** INFORMATION SHOWN follows **

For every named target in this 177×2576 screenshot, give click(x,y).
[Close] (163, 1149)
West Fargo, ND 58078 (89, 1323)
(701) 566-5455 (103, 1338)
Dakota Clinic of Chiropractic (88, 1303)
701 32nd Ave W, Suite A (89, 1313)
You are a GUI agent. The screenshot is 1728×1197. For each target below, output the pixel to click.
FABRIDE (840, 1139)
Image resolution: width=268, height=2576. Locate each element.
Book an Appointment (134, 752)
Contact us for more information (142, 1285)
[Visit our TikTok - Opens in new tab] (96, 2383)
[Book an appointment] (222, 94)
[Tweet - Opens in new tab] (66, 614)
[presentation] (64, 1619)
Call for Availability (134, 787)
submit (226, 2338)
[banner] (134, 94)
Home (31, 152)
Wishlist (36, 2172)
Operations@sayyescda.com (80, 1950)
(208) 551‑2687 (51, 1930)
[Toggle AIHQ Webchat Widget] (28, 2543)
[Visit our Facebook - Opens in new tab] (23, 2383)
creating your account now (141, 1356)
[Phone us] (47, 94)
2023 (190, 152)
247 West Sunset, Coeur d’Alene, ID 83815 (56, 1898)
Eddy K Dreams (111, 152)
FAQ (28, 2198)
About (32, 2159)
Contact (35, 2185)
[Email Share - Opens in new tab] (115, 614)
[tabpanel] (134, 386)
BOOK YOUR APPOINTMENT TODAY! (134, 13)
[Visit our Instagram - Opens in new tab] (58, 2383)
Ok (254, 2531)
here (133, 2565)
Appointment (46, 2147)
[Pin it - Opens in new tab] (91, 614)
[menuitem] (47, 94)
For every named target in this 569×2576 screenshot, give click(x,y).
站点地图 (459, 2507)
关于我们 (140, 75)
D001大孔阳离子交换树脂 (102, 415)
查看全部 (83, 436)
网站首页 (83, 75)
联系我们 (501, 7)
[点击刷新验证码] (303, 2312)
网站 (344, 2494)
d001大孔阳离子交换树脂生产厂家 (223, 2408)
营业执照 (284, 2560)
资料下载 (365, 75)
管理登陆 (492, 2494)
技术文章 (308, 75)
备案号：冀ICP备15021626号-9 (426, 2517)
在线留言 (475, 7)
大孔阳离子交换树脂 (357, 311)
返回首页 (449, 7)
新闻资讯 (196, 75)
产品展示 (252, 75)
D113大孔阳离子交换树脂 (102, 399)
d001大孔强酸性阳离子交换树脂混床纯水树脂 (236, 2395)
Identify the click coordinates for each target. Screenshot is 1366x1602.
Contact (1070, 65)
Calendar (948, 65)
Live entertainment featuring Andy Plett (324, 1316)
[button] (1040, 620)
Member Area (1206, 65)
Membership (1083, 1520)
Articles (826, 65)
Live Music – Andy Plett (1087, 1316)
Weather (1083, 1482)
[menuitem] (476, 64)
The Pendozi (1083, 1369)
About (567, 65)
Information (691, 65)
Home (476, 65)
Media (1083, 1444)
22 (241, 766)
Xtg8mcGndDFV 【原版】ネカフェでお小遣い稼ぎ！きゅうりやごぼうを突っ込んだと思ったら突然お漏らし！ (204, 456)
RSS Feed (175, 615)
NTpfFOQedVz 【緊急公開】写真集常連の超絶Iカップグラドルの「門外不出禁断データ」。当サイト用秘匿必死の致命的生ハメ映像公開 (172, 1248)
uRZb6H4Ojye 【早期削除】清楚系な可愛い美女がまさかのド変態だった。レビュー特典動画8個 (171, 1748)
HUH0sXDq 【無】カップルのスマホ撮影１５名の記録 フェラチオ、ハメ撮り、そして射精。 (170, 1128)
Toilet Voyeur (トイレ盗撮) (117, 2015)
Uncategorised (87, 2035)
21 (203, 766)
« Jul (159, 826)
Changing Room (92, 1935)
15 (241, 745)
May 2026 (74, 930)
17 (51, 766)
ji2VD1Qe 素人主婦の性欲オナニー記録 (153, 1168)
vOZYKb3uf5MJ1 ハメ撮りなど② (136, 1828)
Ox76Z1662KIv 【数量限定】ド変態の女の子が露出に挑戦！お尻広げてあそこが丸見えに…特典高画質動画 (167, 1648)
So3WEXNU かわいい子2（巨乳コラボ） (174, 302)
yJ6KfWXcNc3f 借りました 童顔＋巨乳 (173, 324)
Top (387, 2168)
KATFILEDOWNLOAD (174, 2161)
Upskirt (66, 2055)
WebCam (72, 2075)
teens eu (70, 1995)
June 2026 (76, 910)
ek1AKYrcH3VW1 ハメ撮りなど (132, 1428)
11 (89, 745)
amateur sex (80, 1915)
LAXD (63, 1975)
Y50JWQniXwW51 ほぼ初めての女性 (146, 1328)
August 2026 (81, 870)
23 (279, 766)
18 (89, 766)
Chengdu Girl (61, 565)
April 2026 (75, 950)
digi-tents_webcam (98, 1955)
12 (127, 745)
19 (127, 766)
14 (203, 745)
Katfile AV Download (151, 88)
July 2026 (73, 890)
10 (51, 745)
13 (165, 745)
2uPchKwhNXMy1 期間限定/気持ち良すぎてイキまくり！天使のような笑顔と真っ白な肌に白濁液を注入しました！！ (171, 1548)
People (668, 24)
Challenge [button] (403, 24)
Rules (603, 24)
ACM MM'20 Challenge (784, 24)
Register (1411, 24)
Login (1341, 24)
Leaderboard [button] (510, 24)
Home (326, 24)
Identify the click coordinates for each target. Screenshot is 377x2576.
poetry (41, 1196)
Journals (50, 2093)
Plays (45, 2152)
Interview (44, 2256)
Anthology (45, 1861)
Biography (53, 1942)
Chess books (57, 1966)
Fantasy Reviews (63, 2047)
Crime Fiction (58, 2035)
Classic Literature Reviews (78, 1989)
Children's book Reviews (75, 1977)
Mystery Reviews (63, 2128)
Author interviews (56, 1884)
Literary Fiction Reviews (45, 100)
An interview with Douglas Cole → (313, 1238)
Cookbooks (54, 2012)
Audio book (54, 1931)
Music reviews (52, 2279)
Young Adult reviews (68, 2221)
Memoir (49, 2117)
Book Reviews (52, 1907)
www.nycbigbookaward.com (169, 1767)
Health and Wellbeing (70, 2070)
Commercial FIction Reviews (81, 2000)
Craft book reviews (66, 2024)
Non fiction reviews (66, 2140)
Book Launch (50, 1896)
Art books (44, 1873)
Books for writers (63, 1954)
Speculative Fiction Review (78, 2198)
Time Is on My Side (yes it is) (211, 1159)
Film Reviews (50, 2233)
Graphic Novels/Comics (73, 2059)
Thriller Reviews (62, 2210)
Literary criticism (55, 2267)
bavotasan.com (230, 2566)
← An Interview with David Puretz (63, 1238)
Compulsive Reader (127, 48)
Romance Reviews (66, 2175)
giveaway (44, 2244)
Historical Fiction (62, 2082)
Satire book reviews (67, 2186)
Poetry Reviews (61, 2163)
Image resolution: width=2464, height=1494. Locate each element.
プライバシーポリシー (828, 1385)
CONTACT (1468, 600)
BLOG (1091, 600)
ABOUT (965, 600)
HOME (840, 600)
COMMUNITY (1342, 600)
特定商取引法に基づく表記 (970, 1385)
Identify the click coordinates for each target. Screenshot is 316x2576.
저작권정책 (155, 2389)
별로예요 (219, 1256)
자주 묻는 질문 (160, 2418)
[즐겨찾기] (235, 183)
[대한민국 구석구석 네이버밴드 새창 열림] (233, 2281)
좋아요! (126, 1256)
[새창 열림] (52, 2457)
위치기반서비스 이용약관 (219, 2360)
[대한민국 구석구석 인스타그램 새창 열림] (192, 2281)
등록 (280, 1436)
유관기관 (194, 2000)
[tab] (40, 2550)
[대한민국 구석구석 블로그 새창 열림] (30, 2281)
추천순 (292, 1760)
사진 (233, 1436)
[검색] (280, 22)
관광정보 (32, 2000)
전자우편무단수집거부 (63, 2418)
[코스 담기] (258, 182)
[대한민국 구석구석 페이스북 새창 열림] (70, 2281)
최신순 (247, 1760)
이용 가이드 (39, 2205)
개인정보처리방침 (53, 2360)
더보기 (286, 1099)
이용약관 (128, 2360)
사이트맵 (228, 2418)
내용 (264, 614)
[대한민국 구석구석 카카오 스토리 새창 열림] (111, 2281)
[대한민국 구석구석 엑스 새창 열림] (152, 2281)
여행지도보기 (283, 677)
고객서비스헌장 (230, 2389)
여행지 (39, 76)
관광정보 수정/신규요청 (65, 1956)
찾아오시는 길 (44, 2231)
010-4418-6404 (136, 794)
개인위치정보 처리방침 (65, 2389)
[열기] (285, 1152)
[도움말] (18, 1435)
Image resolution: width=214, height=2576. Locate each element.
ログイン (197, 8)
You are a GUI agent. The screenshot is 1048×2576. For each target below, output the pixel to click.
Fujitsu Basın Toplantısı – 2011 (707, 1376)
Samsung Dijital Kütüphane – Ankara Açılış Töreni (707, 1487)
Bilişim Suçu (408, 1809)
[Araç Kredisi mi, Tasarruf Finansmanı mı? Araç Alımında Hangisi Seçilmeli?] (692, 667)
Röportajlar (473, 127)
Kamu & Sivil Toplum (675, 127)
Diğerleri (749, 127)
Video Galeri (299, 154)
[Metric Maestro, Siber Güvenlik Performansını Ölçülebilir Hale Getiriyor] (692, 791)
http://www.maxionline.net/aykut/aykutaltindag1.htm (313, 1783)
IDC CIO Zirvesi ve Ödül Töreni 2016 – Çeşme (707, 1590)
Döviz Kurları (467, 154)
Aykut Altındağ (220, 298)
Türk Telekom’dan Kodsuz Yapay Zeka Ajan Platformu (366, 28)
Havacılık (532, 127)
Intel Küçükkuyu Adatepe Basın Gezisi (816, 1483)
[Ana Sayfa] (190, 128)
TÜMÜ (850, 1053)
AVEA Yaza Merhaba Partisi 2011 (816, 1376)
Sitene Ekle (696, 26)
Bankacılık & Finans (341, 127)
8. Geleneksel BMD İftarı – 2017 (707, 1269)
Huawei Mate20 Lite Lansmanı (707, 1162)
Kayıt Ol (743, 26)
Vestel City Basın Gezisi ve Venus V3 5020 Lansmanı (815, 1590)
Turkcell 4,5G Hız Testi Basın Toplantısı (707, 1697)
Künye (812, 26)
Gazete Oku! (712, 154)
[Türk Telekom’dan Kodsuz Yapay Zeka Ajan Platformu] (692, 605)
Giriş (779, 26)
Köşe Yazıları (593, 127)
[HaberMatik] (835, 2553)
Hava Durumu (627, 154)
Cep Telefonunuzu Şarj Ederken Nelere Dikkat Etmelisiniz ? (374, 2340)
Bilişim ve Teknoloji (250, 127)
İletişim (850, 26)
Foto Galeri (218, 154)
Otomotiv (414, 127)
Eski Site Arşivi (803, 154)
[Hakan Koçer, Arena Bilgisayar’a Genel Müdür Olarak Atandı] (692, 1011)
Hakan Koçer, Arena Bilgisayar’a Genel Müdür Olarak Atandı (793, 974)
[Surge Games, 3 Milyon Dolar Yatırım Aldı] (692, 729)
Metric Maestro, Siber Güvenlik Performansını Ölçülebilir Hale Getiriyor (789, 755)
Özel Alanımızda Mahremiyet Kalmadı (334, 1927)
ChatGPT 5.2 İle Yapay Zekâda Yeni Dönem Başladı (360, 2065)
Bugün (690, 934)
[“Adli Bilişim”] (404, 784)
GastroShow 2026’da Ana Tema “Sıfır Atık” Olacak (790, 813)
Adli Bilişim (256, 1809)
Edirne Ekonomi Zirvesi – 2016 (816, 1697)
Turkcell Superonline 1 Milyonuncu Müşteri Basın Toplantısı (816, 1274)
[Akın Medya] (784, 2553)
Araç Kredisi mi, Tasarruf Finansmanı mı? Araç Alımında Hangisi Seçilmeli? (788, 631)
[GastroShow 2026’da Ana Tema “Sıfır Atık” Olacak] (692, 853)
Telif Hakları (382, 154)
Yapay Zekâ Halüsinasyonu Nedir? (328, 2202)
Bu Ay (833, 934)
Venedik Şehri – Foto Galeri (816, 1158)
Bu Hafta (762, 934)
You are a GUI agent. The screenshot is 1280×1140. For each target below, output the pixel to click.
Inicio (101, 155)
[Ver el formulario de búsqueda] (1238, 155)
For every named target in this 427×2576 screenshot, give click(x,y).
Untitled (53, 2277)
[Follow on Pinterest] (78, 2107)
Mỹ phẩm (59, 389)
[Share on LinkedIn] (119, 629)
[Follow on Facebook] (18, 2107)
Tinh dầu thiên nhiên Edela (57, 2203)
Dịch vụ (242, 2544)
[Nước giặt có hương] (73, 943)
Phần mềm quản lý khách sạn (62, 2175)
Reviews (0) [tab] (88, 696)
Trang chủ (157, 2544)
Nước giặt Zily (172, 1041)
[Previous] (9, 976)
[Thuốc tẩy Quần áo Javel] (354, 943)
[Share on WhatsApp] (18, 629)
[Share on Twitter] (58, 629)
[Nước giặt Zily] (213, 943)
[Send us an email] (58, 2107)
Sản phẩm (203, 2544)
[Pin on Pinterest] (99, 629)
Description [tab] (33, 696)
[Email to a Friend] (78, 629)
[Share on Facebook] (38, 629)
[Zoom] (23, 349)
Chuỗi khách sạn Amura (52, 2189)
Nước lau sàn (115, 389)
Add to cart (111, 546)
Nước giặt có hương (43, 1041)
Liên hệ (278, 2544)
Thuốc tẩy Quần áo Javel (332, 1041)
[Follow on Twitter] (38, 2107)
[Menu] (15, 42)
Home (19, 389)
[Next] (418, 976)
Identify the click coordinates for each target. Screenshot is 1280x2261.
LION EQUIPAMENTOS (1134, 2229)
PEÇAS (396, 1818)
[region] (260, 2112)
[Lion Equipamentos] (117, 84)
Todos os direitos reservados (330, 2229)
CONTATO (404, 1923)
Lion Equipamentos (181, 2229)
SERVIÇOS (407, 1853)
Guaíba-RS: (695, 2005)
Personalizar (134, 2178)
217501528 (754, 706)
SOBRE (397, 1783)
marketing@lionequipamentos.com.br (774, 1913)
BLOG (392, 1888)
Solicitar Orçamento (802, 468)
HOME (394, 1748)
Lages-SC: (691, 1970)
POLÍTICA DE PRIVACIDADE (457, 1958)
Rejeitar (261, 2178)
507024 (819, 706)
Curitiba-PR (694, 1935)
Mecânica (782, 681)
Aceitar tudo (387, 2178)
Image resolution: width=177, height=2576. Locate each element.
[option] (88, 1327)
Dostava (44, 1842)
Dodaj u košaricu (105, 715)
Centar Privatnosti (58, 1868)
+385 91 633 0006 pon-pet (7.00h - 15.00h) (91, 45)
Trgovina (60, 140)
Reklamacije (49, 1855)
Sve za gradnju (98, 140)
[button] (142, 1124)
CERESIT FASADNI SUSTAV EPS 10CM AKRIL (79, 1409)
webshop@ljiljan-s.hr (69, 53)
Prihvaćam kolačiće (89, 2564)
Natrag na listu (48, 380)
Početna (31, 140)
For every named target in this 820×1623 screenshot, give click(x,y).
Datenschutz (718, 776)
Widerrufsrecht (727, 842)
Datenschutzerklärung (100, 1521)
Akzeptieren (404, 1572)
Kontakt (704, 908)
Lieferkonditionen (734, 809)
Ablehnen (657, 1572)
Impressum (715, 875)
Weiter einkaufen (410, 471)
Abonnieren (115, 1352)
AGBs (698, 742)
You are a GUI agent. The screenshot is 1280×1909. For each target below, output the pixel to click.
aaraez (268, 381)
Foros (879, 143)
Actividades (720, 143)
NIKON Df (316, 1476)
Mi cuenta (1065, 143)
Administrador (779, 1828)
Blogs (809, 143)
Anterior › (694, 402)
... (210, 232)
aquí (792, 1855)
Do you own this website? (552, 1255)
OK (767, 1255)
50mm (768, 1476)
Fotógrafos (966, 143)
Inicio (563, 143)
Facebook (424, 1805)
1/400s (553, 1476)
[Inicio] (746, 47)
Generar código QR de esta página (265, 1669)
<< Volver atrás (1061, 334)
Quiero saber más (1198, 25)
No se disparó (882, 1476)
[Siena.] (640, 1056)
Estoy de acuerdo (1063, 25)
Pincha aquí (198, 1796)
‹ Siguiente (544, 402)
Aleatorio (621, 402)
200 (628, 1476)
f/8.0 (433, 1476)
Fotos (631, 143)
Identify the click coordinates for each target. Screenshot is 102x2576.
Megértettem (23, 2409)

** End of INFORMATION SHOWN **

* **EXERCISE DIRECTIONS**
Please reproduce, exactly as written, the lines of the records from the first line through the one containing "Operations@sayyescda.com (80, 1950)".

* **EXERCISE RESPONSE**
For every named target in this 177×2576 screenshot, give click(x,y).
[Close] (163, 1149)
West Fargo, ND 58078 (89, 1323)
(701) 566-5455 (103, 1338)
Dakota Clinic of Chiropractic (88, 1303)
701 32nd Ave W, Suite A (89, 1313)
You are a GUI agent. The screenshot is 1728×1197. For each target below, output the pixel to click.
FABRIDE (840, 1139)
Image resolution: width=268, height=2576. Locate each element.
Book an Appointment (134, 752)
Contact us for more information (142, 1285)
[Visit our TikTok - Opens in new tab] (96, 2383)
[Book an appointment] (222, 94)
[Tweet - Opens in new tab] (66, 614)
[presentation] (64, 1619)
Call for Availability (134, 787)
submit (226, 2338)
[banner] (134, 94)
Home (31, 152)
Wishlist (36, 2172)
Operations@sayyescda.com (80, 1950)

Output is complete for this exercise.